What is right: to leave a fresco in the location for which it was thought for, or to remove it and place it in a museum? What is the best relationship between an ancient work and a contemporary visitor: to find it in its original context or, on the contrary, in the halls of a museum? Sometimes the works have been moved for preservation reasons, other times due to the pressure of collecting, or else for the fury of researchers. The cases are many and diverse and each one needs its own judgement.

 

What we do know is that the first samples of the detachment of wall paintings dates back to the time of Vitruvius and Pliny.
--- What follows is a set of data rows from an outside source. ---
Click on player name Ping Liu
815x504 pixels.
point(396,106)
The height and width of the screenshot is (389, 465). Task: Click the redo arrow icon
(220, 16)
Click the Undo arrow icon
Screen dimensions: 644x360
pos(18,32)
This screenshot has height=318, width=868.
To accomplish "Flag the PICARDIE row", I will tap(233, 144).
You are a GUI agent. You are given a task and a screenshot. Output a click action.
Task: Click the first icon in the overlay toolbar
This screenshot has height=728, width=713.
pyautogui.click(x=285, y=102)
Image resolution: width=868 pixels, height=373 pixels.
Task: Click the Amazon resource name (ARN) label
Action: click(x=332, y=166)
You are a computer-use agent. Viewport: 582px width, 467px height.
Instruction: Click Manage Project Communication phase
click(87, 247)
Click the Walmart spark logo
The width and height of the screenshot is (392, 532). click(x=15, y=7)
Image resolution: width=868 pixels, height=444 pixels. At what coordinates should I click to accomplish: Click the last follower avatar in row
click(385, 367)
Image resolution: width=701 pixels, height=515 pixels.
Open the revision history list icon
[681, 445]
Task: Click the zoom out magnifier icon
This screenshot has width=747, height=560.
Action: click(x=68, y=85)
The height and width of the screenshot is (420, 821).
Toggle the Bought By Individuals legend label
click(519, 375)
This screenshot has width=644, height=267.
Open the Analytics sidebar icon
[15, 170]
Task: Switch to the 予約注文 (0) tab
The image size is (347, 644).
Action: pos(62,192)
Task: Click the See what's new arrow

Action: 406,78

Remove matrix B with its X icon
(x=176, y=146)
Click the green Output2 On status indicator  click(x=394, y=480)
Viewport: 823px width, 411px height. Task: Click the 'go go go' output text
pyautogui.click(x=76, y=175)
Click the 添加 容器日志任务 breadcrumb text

The technique consisted of the removal of the work together with all the plaster and the wall that housed it. This procedure was abandoned for centuries and it found new fortune in the Renaissance.

 

It was, however, a difficult and time-consuming modus operandi. From the second quarter of the eighteen century it was thereby replaced by the more innovative and practical technique of the tear, that is a practice with a special adhesive which allowed to tear the frescoes and transfer them on a canvas. A true revolution in the field of restoration, preservation, but also of collecting the Italian mural heritage. This was the approach that has been used, for instance, in the newly rediscovered Pompeii and Herculaneum, to transport the most beautiful wall paintings of antiquity on new media.

 

From that moment on and until the end of the nineteenth century a large number of masterpieces of Italian painting were torn loose from the vaults of churches, chapels, from the walls of public and private buildings to be carried to safer places, in the noble and princely collections and galleries in Italy and all over Europe. Often, beyond the clear need of conservation, implicit collectors’s aims were hidden. Andrea del Castagno, Bramante, Bernardino Luini, Garofalo, Girolamo Romanino, Correggio, Moretto, Giulio Romano, Niccolò dell’Abate, Pellegrino Tibaldi, Veronese, Ludovico e Annibale Carracci, Guido Reni, Domenichino, Guercino: all the great masters of Italian art between the mid-eighteenth century and the end of the nineteenth century were subjected to extractions.

 

Since World War II, an impressive number of frescoes have been torn. The damage caused to some of the major monuments of painting by the Italian wartime bombing in fact led to the belief that the only way to avoid the repetition of such irreparable losses (like Mantegna in Padua, Tiepolo in Vicenza, Buffalmacco and Benozzo Gozzoli in Pisa ) would be putting the paintings in safer places. At that time the most impressive campaign of tears and breaks that Italy has ever known indeed began. Giotto, Buffalmacco Altichiero, Vitale da Bologna, Pisanello, Signorelli, Perugino, Pontormo, Tiepolo left forever the wall that had kept them for centuries to find dwelling in some of the most important museums in the nation. From 16 February to 15 June 2014 most of those frescoes will be in the halls of the Museum Mar in Ravenna for the exhibition “The charm of the fresco. Masterpieces torn from Pompeii to Giotto to Correggio to Tiepolo” . Amongst the works on display there are true gems. But if it was a good or a bad idea to move the works from the places where they were born for, then it’s up to you to judge.